Northern Ireland puts its multimillions where its mouth is...
Written by Jo Best, Contributor on

Northern Ireland puts its multimillions where its mouth is...

The Northern Ireland Executive announced today that it intends to live the dream of 100 per cent broadband with the news it has picked BT to supply the high-speed internet technology to every single home and business in the country.

The contract was awarded by the Northern Ireland Department of Enterprise, Trade and Investment (DETI) and means BT will ensure 100 per cent 512Kbps broadband access for anyone that wants it – however rural their location – right across the province by the end of 2005. The deal is a multimillion pound contract but no figure has been disclosed.

The expansion of Northern Ireland's broadband network will be no mean feat – currently, around 65 per cent of the country has access to the high speed service, compared to over 80 per cent of mainland Britain.

While Whitehall has drawn criticism for its less than prolific push for greater broadband accessibility, Northern Ireland aims to be a broadband tiger. Last year, it set a handful of aggressive targets for broadband accessibility, including 20 per cent take-up by businesses and 12 per cent by homes by the end of next year and to be the first UK region to have 100 per cent accessibility.

Announcing the move towards universal broadband coverage, Ian Pearson, Minister for Enterprise, Trade and Investment, said: "By the end of 2005 every household and every business... will have access to broadband at the same price. Local businesses will have the level playing field they need to compete in a global economy."

As well as being a boon to rural web users, the new scheme must have BT's chief exec polishing his crystal ball. He said in February that universal broadband would only ever get going with government funding and called on regional development agencies to get their wallets out or face an unconquerable digital divide of broadband haves and have-nots.

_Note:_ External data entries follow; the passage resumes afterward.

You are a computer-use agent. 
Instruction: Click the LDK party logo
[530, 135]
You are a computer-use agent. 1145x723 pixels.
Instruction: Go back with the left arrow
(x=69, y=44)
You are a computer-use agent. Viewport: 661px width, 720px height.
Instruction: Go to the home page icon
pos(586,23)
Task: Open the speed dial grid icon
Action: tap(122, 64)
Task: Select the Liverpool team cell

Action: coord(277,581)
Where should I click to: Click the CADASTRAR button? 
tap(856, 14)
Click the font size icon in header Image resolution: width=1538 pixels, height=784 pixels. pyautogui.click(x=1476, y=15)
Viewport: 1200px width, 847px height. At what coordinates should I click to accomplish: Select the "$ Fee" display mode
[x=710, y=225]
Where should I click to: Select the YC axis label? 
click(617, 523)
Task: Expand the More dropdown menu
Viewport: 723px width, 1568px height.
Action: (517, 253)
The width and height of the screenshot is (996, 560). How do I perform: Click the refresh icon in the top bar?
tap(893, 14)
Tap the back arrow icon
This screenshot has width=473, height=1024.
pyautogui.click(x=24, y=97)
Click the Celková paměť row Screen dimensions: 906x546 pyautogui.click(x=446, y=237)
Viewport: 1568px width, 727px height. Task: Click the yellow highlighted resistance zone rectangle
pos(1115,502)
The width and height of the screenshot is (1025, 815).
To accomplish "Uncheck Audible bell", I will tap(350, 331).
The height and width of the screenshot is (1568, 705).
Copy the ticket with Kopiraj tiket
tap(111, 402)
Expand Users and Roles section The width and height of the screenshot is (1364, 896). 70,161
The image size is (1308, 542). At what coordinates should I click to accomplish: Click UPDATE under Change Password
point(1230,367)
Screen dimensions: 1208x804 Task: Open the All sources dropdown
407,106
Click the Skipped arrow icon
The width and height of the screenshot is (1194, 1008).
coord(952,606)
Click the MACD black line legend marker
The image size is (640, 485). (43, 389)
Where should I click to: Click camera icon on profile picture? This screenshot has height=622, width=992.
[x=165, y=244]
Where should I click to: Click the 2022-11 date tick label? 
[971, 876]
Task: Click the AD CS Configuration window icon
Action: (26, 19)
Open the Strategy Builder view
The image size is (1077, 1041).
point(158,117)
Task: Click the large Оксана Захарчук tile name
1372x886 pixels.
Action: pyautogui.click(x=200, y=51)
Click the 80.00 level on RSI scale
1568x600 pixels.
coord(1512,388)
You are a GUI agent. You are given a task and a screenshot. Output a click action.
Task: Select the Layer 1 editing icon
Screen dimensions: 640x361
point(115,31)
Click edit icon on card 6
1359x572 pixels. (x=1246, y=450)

The drive to be a broadband pioneer won't end when the current target is achieved. The Northern Ireland Executive has also said that it intends to make sure there's universal 2Mbps coverage at "competitive prices" by the end of 2006.

As far back as May, the Executive used the buying power of the public sector to push overall fat pipe availability, using an aggregation scheme. Whitehall announced it was to follow suit earlier this month, with BT making it onto the shortlist of approved bidders.

Universal broadband appears to be a hot issue worldwide. Speaking on Friday, George Bush pledged "universal, affordable access" by 2007 – assuming the Texan wins himself another stint in the White House, of course.